Tempi veloci, quelli cui siamo oramai abituati. Una velocità che diventa frenesia, voglia di fare tutto e subito, nella nostra società che troppo spesso equipara la rapidità all’efficienza. Un’equazione che non è sempre vera, come testimonia il movimento che da anni porta avanti il valore della lentezza, declinata in molte forme. Riscoprire ritmi slow, darsi il giusto tempo per riflettere, meditare, agire.
Parte da qui l’associazione Cittaslow, una vera e propria comunità che cerca di contrastare i ritmi frenetici, proponendo un modo diverso di vivere.
Il movimento Cittaslow trae ispirazione dall’approccio dello slow food, che promuove la storia e le tradizioni enogastronomiche locali. Era il 1989, infatti, quando a Parigi i delegati di quindici paesi decisero di sottoscrivere un documento che individuava nella vita veloce un pericolo per le abitudini alimentari in primis. Fast food, per l’appunto, il luogo che comprimeva tempi e modi per gustare il cibo. Dopo dieci anni, è stata la volta delle città che hanno creato una rete internazionale per condividere la filosofia della lentezza.
E così, nel 1999 grazie all’intuizione di Paolo Saturnini, in quel periodo Sindaco di Greve in Chianti, e al confronto con altri primi cittadini l’idea venne accolta positivamente da Carlo Petrini, Presidente di Slow Food.
Dal cibo alle città, l’obiettivo era quello di ampliare i principi del vivere bene nella quotidianeità. Anno dopo anno, la rete si è allargata velocemente e il network è attualmente composto da 195 città presenti in 30 paesi del mondo. In Italia sono 80 le comunità cittadine che aderiscono al movimento slow.

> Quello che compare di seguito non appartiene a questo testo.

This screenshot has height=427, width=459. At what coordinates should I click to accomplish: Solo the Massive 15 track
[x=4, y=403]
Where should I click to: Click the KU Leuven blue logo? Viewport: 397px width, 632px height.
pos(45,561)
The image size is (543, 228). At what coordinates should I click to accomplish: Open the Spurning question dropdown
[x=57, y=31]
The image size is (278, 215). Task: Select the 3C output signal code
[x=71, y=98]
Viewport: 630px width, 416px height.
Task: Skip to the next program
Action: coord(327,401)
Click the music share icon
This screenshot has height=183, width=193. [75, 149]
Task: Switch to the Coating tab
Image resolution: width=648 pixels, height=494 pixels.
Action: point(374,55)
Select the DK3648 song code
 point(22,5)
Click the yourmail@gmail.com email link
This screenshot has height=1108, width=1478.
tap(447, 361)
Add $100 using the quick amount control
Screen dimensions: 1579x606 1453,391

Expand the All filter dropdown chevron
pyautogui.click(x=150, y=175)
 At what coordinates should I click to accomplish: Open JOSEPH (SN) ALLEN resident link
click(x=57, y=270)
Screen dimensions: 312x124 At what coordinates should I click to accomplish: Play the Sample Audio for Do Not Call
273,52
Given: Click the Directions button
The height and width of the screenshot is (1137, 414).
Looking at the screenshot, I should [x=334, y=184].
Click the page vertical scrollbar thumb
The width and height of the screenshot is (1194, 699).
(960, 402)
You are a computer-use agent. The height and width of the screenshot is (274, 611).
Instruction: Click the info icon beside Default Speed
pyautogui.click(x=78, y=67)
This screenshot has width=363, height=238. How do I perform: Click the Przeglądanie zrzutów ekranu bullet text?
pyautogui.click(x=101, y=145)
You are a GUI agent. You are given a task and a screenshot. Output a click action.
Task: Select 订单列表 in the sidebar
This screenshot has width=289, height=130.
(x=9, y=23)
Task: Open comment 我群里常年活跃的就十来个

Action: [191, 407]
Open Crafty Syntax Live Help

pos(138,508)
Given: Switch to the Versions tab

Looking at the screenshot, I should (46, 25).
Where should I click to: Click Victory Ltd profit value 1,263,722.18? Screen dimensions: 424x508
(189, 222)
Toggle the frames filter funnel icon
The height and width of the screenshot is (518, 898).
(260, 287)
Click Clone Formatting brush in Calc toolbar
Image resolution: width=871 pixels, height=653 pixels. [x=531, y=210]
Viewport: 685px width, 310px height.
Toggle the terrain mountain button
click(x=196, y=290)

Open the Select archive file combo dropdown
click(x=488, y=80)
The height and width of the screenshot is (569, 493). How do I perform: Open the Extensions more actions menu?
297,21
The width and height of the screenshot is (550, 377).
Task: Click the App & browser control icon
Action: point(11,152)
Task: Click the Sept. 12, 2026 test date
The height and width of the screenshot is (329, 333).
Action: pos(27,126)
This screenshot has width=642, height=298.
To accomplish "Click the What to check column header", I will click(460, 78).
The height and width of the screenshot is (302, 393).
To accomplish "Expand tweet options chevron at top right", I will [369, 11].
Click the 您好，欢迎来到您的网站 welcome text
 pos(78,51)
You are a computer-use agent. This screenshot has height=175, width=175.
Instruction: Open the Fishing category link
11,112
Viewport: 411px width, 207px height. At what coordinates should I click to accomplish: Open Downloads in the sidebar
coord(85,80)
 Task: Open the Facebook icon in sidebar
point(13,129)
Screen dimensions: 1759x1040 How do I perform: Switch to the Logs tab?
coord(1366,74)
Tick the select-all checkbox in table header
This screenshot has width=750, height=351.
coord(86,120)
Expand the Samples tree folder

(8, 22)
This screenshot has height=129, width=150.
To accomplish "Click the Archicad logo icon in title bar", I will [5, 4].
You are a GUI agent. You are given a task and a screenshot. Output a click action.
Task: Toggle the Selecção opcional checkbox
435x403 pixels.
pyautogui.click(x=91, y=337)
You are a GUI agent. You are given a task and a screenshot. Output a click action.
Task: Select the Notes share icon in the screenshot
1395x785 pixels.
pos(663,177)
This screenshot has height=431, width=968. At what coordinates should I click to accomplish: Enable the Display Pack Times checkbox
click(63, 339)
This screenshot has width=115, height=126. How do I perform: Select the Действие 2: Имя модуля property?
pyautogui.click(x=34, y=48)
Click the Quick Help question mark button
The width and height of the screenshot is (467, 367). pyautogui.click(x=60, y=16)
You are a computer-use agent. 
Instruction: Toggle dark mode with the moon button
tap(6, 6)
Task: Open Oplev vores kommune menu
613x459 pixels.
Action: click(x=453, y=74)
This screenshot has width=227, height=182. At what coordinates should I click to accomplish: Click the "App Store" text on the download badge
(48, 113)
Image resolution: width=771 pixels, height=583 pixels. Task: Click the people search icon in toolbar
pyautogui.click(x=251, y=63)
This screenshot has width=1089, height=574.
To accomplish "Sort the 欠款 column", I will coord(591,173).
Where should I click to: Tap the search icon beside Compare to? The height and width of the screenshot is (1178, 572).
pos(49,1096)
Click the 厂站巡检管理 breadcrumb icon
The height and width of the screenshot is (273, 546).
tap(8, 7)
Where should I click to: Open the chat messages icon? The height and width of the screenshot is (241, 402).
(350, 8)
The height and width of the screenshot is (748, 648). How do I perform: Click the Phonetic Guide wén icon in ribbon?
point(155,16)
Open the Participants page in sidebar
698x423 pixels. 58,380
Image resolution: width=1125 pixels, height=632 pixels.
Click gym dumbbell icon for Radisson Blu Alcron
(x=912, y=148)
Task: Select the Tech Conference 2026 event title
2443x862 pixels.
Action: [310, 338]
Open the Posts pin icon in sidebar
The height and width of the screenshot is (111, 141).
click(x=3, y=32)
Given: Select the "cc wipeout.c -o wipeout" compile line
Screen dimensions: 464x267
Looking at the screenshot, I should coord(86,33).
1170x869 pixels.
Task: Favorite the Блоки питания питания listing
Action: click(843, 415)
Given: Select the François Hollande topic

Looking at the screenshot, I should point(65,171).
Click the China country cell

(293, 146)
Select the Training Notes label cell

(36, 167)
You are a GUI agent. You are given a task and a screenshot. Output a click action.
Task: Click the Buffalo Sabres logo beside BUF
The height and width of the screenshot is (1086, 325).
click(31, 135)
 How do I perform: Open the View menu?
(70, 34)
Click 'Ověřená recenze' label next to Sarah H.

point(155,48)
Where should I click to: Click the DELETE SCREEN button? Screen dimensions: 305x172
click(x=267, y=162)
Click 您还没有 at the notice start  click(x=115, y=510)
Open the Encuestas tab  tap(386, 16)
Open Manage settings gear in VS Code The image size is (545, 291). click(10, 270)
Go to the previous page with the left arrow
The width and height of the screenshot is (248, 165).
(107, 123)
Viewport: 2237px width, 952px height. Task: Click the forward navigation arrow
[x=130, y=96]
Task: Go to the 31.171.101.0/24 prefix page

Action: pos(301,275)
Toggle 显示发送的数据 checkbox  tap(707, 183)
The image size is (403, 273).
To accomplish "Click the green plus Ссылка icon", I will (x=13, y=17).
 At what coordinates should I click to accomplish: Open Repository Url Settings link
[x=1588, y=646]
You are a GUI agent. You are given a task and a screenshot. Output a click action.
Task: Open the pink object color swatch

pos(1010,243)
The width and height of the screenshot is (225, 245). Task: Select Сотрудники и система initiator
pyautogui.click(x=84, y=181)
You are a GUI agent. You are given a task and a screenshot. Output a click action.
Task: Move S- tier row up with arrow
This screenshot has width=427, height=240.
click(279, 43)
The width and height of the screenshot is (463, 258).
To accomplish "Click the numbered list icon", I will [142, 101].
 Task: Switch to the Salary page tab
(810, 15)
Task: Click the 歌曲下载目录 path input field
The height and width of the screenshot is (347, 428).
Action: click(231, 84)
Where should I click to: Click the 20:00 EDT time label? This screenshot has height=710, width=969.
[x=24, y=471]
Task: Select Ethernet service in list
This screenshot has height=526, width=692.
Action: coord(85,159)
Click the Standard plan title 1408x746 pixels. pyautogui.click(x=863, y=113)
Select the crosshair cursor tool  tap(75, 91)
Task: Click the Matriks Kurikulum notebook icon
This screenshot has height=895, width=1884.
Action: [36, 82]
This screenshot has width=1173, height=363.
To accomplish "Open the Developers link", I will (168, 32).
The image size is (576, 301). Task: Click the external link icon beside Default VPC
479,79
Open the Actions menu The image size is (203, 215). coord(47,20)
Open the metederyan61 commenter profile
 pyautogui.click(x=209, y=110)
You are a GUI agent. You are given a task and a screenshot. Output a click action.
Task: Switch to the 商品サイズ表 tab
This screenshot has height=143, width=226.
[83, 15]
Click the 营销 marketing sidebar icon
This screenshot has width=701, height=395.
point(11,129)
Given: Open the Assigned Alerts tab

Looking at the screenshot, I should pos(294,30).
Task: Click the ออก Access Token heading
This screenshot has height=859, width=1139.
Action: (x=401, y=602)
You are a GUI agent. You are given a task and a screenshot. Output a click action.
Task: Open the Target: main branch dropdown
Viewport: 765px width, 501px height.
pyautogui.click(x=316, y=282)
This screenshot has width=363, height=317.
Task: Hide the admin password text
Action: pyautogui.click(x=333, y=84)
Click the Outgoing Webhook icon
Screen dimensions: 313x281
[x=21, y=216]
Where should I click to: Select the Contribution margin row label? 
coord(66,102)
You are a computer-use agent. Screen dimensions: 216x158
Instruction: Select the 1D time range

Amalfi, Campania          Credit Photo: Jess Jones
Amalfi, Campania Credit Photo: Jess Jones

Borghi, tesori medioevali, comuni che possiedono gioielli senza tempo: da Amalfi a Città della Pieve, da Penne a Morimondo, il Belpaese dimostra che la lentezza è un valore da custodire. D’altronde dopo aver trascorso qualche giorno in uno dei presidi slow d’Italia ci si renderà conto che per rigenerarsi basta poco; basta, in fondo, tornare ad apprezzare le cose semplici che nelle grandi metropoli spesso si disperdono.

Morimondo, Lombardia Fonte Photo: wheremilan.com
Morimondo, Lombardia Fonte Photo: wheremilan.com

Ma come si diventa una Città slow? Per accedere una comunità non deve superare 50mila abitanti, non essere capoluogo di provincia e ovviamente deve rispettare i principi slow, contenuti nel manifesto. La lentezza cittadina si declina in soluzioni, servizi e quindi politiche pubbliche, che consentano ai cittadini di poter godere dello spazio urbano.
Politiche energetiche e ambientali, infrastrutture, qualità urbana, politiche agricole, turistiche, artigianali e ancora politiche per l’ospitalità, consapevolezza e formazione, coesione sociale e partenariati: sono questi i campi dove si gioca la partita dell’approccio slow. Ben vengano, quindi, iniziative volte a favorire la mobilità sostenibile, promuovere le tradizioni locali, incentivare forme diverse di turismo, come quella dell’albergo diffuso. Il buon vivere è così nel giusto equilibrio tra moderno e antico, senza necessariamente escludere uno dei due punti vista.
Attenzione però a non adagiarsi una volta acquisito il titolo: ogni tre anni, infatti, c’è un controllo e se non sono rispettati i principi della lentezza, si rischia la fuoriuscita dalla rete.
Il consiglio è di non farsi prendere dalla smania della velocità, non ascoltare chi crede che essere lenti significhi arrivare in ritardo. In fondo, ci sono momenti per i quali il tempo dovrebbe fermarsi.